We usually think of autism onset in terms of two categories:
- Autism symptoms that appear early in life, before 1st birthday, or
- A child who loses previously acquired skills after the first birthday
Ozonoff’s study used home videos that were coded using objective methods to see when symptoms were first apparent, and how they unfolded over time.
The study looked at two questions:
- Are two categories sufficient to describe onset?
- How do home video and parent reports correspond?
For the home video method, parents gave the researchers all home video in which child appeared, from age 6 months through the second birthday.
The researchers focused on four social/communication behaviors:
- Eye contact
- Social smiles
- Joint attention
In some cases, parent reports showed good concordance with videos regarding language loss, but much more moderate concordance with social loss.
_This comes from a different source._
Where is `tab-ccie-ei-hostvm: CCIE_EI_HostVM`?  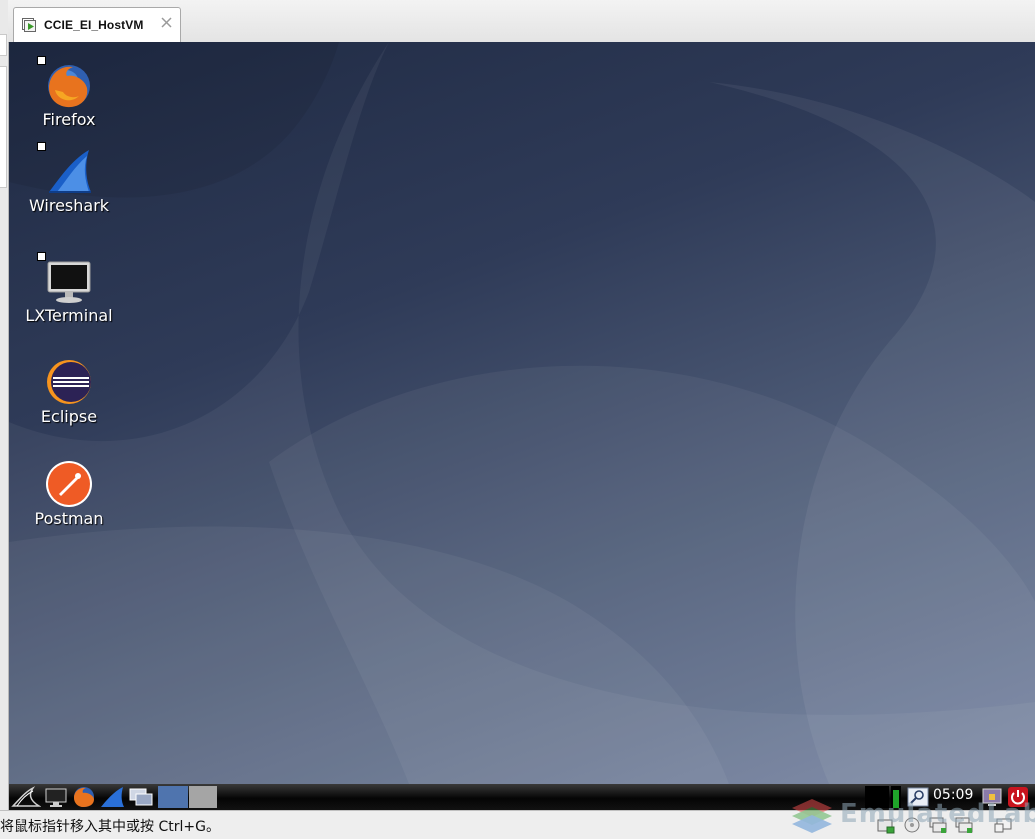 tab-ccie-ei-hostvm: CCIE_EI_HostVM is located at coordinates (97, 24).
In other cases, kids didn’t regress — they just weren’t making expected gains.
The reachers actually saw three primary onset trajectory models, not two:
- Early onset
- Plateau — typical levels of social communication level off at 6 months, with no progress over time
The team used a statistical method to show how many trajectories there were, and what their shapes were.
When the statistics were reviewed, two categories appeared insufficient for describing autism onset. Three might be insufficient as well.
Parent reports were very different than video evidence, statistically. Parents were good observers and reporters of their children’s current behavior, but poor reporters of kids’ behaviors in past compared to present behaviors.
- Can we improve parent reporting?
- Can we come up with other ways to report onset?
We need to make sure we are putting kids into the right group!
SR disclosure: My family participated in MIND Institute studies on autism and regression that included supplying home videos.